--- Provided text ---

There was supposed to be a ceiling above which Trump’s popular support could not climb.

In America, you can judge a crowd by its merchandise. Outside the Connecticut Convention Centre in Hartford, frail old men and brawny moms are selling “your Trump 45 football jerseys”, “your hats”, “your campaign buttons”. But the hottest item is a T-shirt bearing the slogan “Hillary sucks . . . but not like Monica!” and, on the back: “Trump that bitch!” Inside, beyond the checkpoint manned by the Transportation Security Administration and the secret service (“Good!” the man next to me says, when he sees the agents), is a family whose three kids, two of them girls, are wearing the Monica shirt.

Other people are content with the shirts they arrived in (“Waterboarding – baptising terrorists with freedom” and “If you don’t BLEED red, white and blue, take your bitch ass home!”). There are 80 chairs penned off for the elderly but everyone else is standing: guys in motorcycle and military gear, their arms folded; aspiring deal-makers, suited, on cellphones; giggling high-school fatsos, dressed fresh from the couch, grabbing M&M’s and Doritos from the movie-theatre-style concession stands. So many baseball hats; deep, bellicose chants of “Build the wall!” and “USA!”. (And, to the same rhythm, “Don-ald J!”)

A grizzled man in camouflage pants and combat boots, whose T-shirt – “Connecticut Militia III%” – confirms him as a member of the “patriot” movement, is talking to a zealous young girl in a short skirt, who came in dancing to “Uptown Girl”.

“Yeah, we were there for Operation American Spring,” he says. “Louis Farrakhan’s rally of hate . . .”

“And you’re a veteran?” she asks. “Thank you so much!”

Three hours will pass. A retired US marine will take the rostrum to growl, “God bless America – hoo-rah!”; “Uptown Girl” will play many more times (much like his speeches, Donald J’s playlist consists of a few items, repeated endlessly), before Trump finally looms in and asks the crowd: “Is this the greatest place on Earth?”

There was supposed to be a ceiling above which Trump’s popular support could not climb. Only a minority within a minority of Americans, it was assumed, could possibly be stupid enough to think a Trump presidency was a good idea. He won New Hampshire and South Carolina with over 30 per cent of the Republican vote, then took almost 46 per cent in Nevada. When he cleaned up on Super Tuesday in March, he was just shy of 50 per cent in Massachusetts; a week later, he took 47 per cent of the votes in Mississippi.

--- Supplied information ---

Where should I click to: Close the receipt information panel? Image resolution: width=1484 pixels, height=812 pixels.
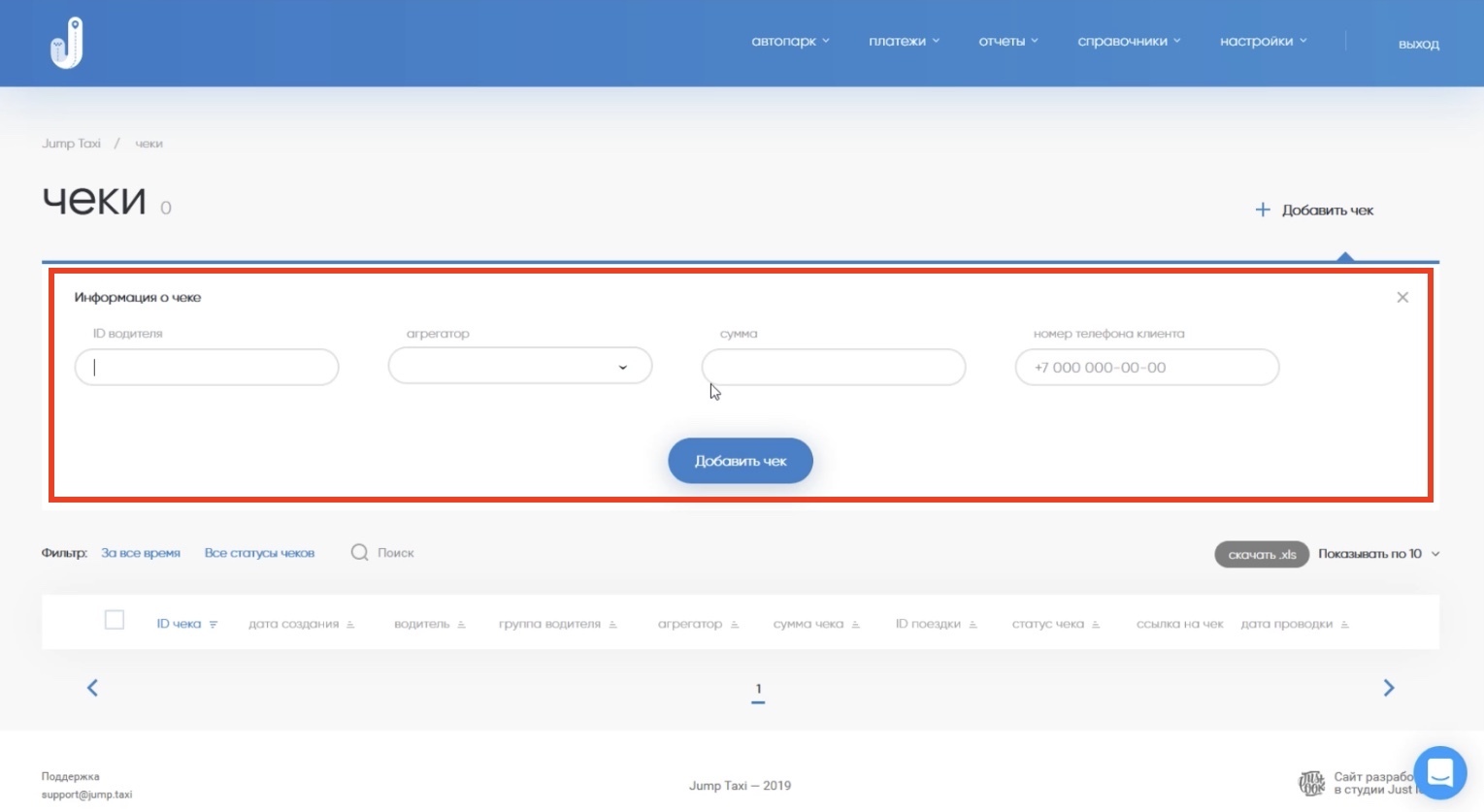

---

• [To-do list]:
1) From the text about the Trump rally, extract the passage starting with "Three hours will" and going on through "votes in Mississippi.".
2) Render this sentence from the Trump rally text in Spanish: "In America, you can judge a crowd by its merchandise."
3) Answer these questions using the Trump rally text.
(a) In which city is the Connecticut Convention Centre?
(b) How many chairs are penned off for the elderly?
(c) What share of the votes did Trump take in Mississippi?

• [Answers]:
1)
Three hours will pass. A retired US marine will take the rostrum to growl, “God bless America – hoo-rah!”; “Uptown Girl” will play many more times (much like his speeches, Donald J’s playlist consists of a few items, repeated endlessly), before Trump finally looms in and asks the crowd: “Is this the greatest place on Earth?”

There was supposed to be a ceiling above which Trump’s popular support could not climb. Only a minority within a minority of Americans, it was assumed, could possibly be stupid enough to think a Trump presidency was a good idea. He won New Hampshire and South Carolina with over 30 per cent of the Republican vote, then took almost 46 per cent in Nevada. When he cleaned up on Super Tuesday in March, he was just shy of 50 per cent in Massachusetts; a week later, he took 47 per cent of the votes in Mississippi.

2) En Estados Unidos, se puede juzgar a una multitud por su mercancía.

3)
(a) Hartford
(b) 80
(c) 47 percent